Date: 14 September 2021
I’ve worked in software testing for well over ten years. During this time I’ve worked on a number of projects for large-scale companies from various retail verticals to government agencies.
These are large, well-funded projects with resources readily available, however, I still see the same issues crop up time and time again when organisations continue to follow traditional software development models, such as the Waterfall, V-model, or even hybrid approaches such as Agile – Waterfall models, which are all heavily structured around business silos.
So what’s the problem with Traditional Methodologies?
Typically, projects are scoped, and BA’s write requirements, which are then handed over to development and then lastly, thrown over the fence to testers. Testers raise defects and then the cycle is repeated. The problem with each of these models is that they do not have testing as an integral part of the cycle, so projects often fail to deliver on time for resolving defects and handling scope creep. Consequently, budgets are blown, the end product is of poor quality and the software does not do what is expected.
In fact, according to Mckinsey “On average, large IT projects run 45 percent over budget and 7 percent over time while delivering 56 percent less value than predicted”1. There are plenty of well-publicised examples, not least the $1.2 billion blow-out by Auckland Council which they attributed to “the complexities of moving from computer systems inherited from Auckland’s eight former councils to a single environment.”2. While I may not know the exact cause of this overrun, I do know that a big bang approach to large-scale IT projects is never a recipe for success.
Furthermore, in my experience, many IT organisations that go through transformations to adopt Agile fail to properly implement Agile practices correctly; so, when testing activities are done, they continue to be done last or late in the cycle meaning critical defects or flaws in the solution can still be detected. At these later stages, it is often quicker to patch the code rather than apply a permanent fix, making refactoring necessary later.
I’ve seen issues arise when the vendor is working in Agile, but the client is not. In practice, this means a delay to user acceptance testing and production, the backlog of work increases, technical debt ensues, budgets overrun, sprints are rescheduled or are delivered late. These problems are encountered as a direct result of delaying test activities or if testers are not actively engaged from the early stages of design and development.
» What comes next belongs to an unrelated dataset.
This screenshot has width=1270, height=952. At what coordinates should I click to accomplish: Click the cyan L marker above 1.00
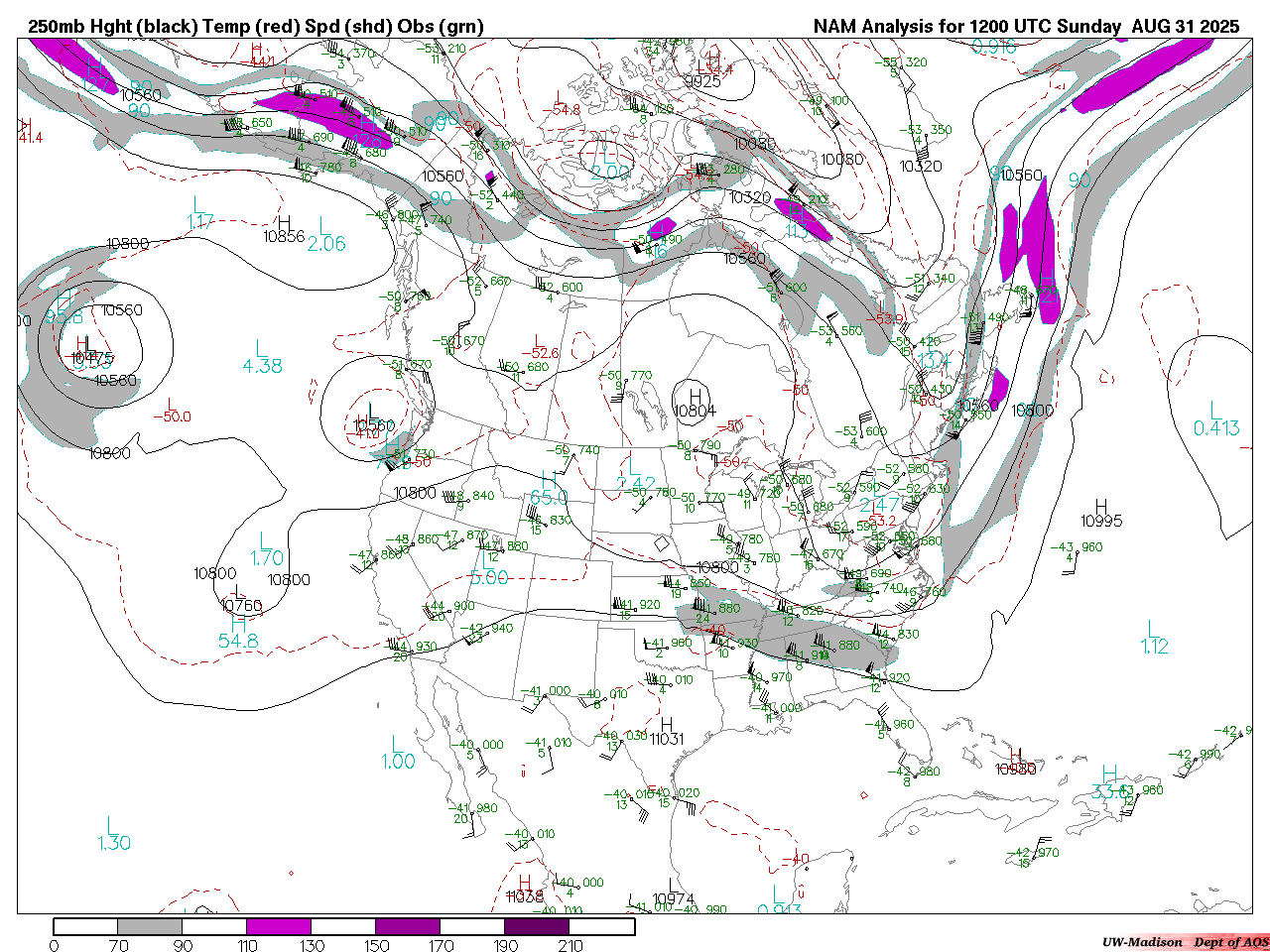396,744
So what is shifting left and will it help?
Basically, shifting left means bringing forward test activities to much earlier in the project (literally shifting test activities left on the project plan). Fundamentally, it’s about understanding the project and then planning, estimating, and resolving issues quickly. It means test early and test often. It means review the estimates, review the requirements before development starts, it means start automation. It means having testers integrated in the delivery cycle: requirements > design > coding > testing.
In my opinion, adopting Agile and Shift Left testing is the way to go and even better if you have cross-functional teams that are co-located. Having a unified test strategy, to define all elements of testing, including documentation reviews, unit testing through to user acceptance and pre-production is also a great starting point. Once you’re set up this means testing can start early and test often and be integrated with the whole delivery process. With the right framework, testers can:
- Have clear visibility of the solution
- Focus on customer requirements
- Write test cases in advance
- Automate tests and run them early and often.
- Identify defects early
So what are the benefits to Shifting Left?
First and foremost, shifting left means a better quality product is delivered with fewer production defects and delighted customers and also:
- Opportunity to design tests early
- Defects are identified early
- Reduces the risk to project delivery dates
- Reduces costs associated with rework \ code refactoring
- Teams working together, all being on the “same page”
- Overall continuous approach
Finally, we know that Shift Left testing is not a new concept, but a mindset that fosters collaboration across the delivery team. It allows you to deliver quality solutions on time and within budget and enables you to delight your customers.